After 15 years of teaching in the UK, I made the decision to move abroad and teach in Thailand at a recognised international school. This could not be professionally further away from the school I left behind in the UK. In my first year of international teaching, my first observation, and what was to be my only lesson observation of the year, the assistant principal came in and sat at the back of the classroom. There was nothing different from the norm, but they did spend 15 minutes or so, sitting back, not writing a single word on paper. They simply observed me and the pupils. In that time, they never spoke to a pupil, looked at the pupils’ books or asked for any data. In the post-lesson meeting, I asked if they had looked at my pupils’ data. They were stunned: ‘Why would I do that’?
The ‘progress over time’ fallacy
Once I had the opportunity to speak with other more experienced international teachers on the circuit, they conveyed the message of observations not being the same as those in England. Many of my co-workers share the same stories of being ex-teachers in the UK, overworked and tired of poor behaviour and the constant changes of the British education system. The overriding message was that it was not out of the ordinary for observations to not look at progress over time or be based upon any hard evidence.
For an educational organisation in Thailand, especially from a school that some teachers will know and one that UK state schools (should) look up to, to have little or no accountability structure and only observe teachers once per academic year, I was surprised.
I don’t want to go back…
Looking for interventions and closing the attainment gap is a constant battle for teachers, leaders and schools around the UK. The rigour of observations is also one that brings about constant professional reflection, which is why over the last two decades, lesson observation has a long-standing tradition in most schools in England. It has emerged as an important tool in measuring and improving professional practice in schools and colleges and has been increasingly associated with the performance management system in England. For the record, I don’t want to go back to relying on simplified rating scales to grade teacher competence and performance – in the UK or in an international school.
As teachers, we all want to feel trusted to do our job, after all, we’re all adults, yet the one thing for many of us is that we are not treated as qualified professionals – even by the people working in our own profession!
In an ever-changing education system, observations and observers can make teaching feel less of a lonely place, to bring about a real positive change in classrooms for the benefit of the students we teach, and the colleagues that we are supporting. Observations should be about bringing about teacher motivation and a sense of being valued. Yet, despite the research on the validity of grading teachers, some schools choose to grade their teachers, with some school leaders peddling myths in order to hold colleagues to account, even though the observation models they are using are designed to drive standards of teaching and learning (despite many external influences out of our control). This is not to say that we shouldn’t aim high, or at least conduct more frequent observations of one another, but what we can all do, is choose to conduct lesson observations in a more responsible and ethical way.

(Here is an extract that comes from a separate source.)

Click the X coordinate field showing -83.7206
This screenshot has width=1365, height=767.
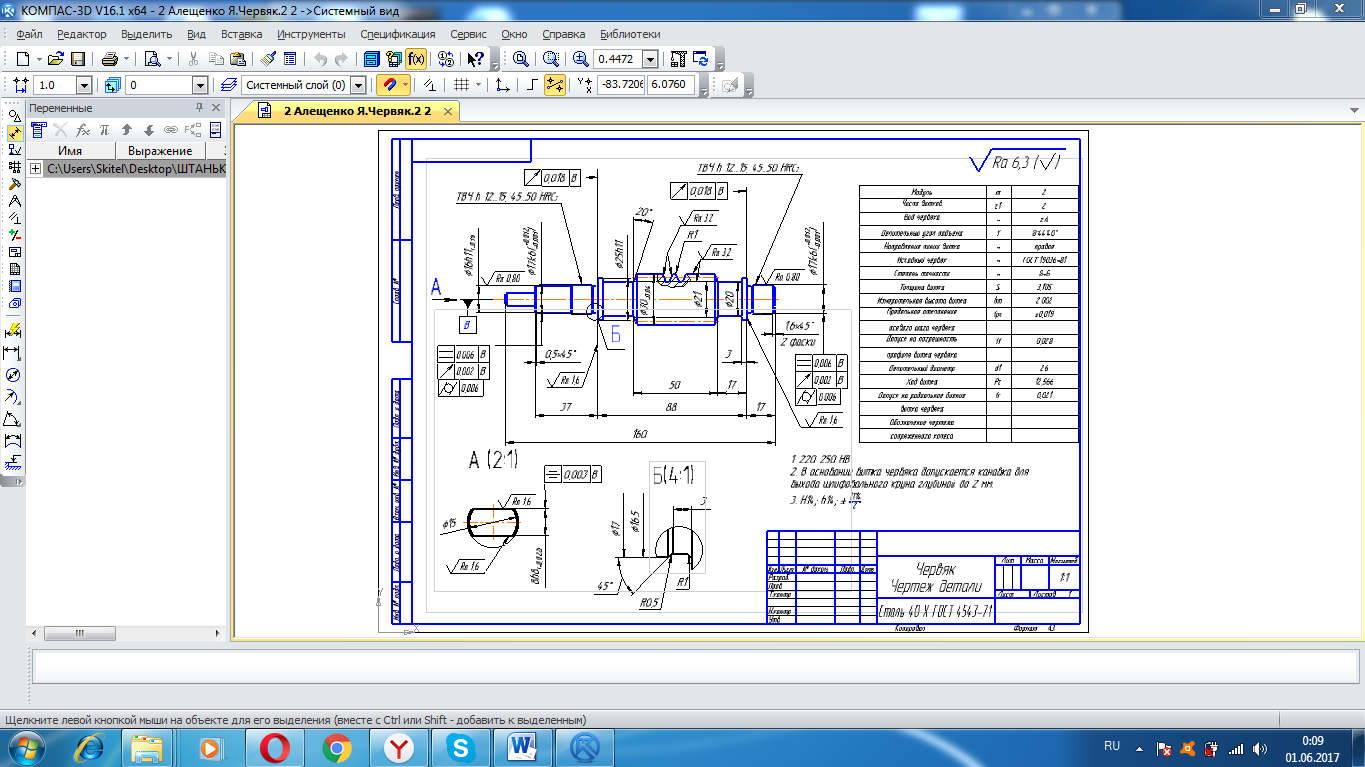pyautogui.click(x=620, y=85)
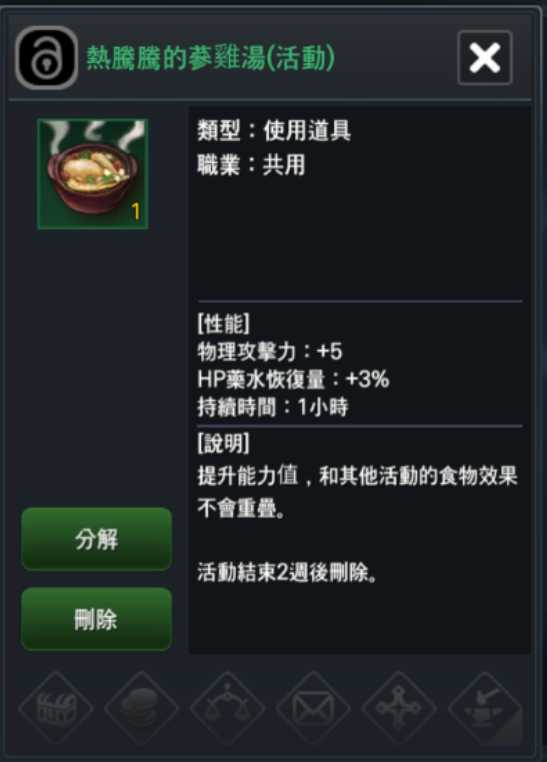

We need more professional dialogue
To improve as a practitioner, a teacher need someone to unlock their potential, triangulating evidence from classroom practice, student exercise books and of course, pupils attainment data. To be truly excellent teachers, we surely need more observation and coaching taking place in all of our schools to be the best we can be. To be even better collectively, we all need to do it. If I could offer one piece of advice for teachers and school leaders: One, choose a school in which you will be supported and two, make sure that you use observations to develop and monitor improvement, rather than just monitor for accountability purposes. We may just stop thousands of teachers leaving an education system I once loved.
No teacher gets better with countless checklists. Teachers become better with regular, professional conversations.